Synthesizing Superatoms To Substitute Elements
A cluster of atoms that exhibit the properties of elemental atoms is called a superatom. As they are linked with atoms to produce molecules and can potentially substitute some elements in various applications, scientists have shown keen interest in superatomic structures.
But superatoms must be specially tailored to mimic the properties of corresponding elements so that they can be effectively utilized. The specific combination of electrons used influences this transformation.
A superatom of aluminium-14 can be produced by adding an aluminium atom to the superatom of aluminium-13. Understanding and investigation of superatoms are important due to this modifiability. But previous studies on superatoms had been largely focused on single clusters and just theoretical.
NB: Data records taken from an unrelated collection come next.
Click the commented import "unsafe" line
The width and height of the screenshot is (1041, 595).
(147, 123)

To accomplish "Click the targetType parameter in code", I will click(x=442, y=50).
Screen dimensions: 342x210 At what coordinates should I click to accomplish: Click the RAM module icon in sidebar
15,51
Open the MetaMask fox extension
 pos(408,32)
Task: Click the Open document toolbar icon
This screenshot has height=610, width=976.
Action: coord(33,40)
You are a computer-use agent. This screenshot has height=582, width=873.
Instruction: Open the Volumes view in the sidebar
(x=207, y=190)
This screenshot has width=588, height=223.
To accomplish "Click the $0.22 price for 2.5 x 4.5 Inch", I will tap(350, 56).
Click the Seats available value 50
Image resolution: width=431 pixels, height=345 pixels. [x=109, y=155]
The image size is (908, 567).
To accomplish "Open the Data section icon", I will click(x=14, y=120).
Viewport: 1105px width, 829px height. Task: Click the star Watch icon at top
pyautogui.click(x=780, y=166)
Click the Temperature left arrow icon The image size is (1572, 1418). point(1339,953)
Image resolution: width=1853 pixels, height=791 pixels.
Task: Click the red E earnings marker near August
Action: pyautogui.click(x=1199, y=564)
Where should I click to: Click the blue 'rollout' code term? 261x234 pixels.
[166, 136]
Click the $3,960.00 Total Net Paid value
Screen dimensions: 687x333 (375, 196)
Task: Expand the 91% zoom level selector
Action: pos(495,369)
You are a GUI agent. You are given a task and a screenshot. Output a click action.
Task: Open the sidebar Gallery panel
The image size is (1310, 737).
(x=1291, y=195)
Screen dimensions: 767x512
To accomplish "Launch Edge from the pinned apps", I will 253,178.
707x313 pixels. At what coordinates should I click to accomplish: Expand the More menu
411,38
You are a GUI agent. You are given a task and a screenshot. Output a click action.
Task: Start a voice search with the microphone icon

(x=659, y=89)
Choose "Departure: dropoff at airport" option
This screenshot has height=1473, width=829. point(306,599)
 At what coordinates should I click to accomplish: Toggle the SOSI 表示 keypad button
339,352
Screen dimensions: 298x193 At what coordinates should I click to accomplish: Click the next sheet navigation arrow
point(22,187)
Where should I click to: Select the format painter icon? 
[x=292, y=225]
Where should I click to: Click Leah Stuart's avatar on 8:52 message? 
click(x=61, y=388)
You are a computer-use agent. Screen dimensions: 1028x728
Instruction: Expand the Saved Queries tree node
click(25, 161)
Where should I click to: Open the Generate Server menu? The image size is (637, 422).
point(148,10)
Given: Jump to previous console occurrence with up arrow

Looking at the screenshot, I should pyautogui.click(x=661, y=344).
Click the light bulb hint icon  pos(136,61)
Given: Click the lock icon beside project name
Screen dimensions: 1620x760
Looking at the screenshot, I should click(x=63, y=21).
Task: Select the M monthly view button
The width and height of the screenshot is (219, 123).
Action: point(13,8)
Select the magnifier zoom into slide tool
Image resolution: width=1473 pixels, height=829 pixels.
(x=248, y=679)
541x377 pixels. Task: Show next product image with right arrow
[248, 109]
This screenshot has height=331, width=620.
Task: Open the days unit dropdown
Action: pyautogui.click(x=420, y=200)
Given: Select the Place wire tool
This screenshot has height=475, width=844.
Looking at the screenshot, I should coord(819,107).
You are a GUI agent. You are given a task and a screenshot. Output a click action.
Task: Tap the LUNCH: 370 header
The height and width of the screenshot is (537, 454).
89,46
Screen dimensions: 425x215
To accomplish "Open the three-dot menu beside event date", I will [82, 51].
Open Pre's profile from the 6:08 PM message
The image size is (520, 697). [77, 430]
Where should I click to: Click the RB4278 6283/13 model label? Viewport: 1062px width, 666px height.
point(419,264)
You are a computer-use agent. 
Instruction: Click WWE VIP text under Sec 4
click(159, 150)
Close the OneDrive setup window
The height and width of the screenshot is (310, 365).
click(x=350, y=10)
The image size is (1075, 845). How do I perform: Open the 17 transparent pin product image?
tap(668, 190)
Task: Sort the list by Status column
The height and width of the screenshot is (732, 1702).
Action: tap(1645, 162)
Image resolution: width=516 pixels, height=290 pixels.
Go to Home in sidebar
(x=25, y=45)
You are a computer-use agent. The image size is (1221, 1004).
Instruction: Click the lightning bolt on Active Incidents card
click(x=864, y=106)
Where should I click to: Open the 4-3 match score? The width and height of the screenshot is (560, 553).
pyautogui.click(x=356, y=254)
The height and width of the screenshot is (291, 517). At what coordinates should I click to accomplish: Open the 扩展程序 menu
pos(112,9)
And scientists were not able to synthesize superatoms with sufficient stability and volume to be used in practical applications.
A study led by Dr. Tetsuya Kambe and Prof Kimihisa Yamamoto and their team including scientists from Tokyo Tech and ERATO Japan Science and Technology fabricated clusters of gallium (Ga) element in the solution to reveal the effects of changing the number of atoms in a cluster on the cluster properties.
The team used a specialized superatom synthesizer to synthesize Ga clusters of 3
, 12, 13 and other numbers of atoms. They then captured transmission electron microscopic images and used computation tools to analyze the structural differences among the synthesized clusters.Superatomic periodicity of 13- and 3-atom clusters were revealed by mass spectrometry. There were electrochemical and structural differences between the 13-atom cluster and other clusters.
But scientists observed low stability of this cluster in the solution medium because the 3-atom cluster with hydrogen (Ga3H2) was reduced to Ga3H2- and was not detected.
The concept that structural change can be induced in superatoms is proven by the ability to alter clusters. The results from the study implied that the valence electrons in superatomic clusters in the solution can be changed by controlling the number of constituent atoms. These findings allow the preparation and designing of superatoms.
This study is just the beginning of a future research that would help synthesizing superatoms to substitute elements. As Dr. Kambe, Prof Yamamoto and team reiterate, “the superatom reveals an attractive strategy for creating new building blocks through the use of cluster structures.”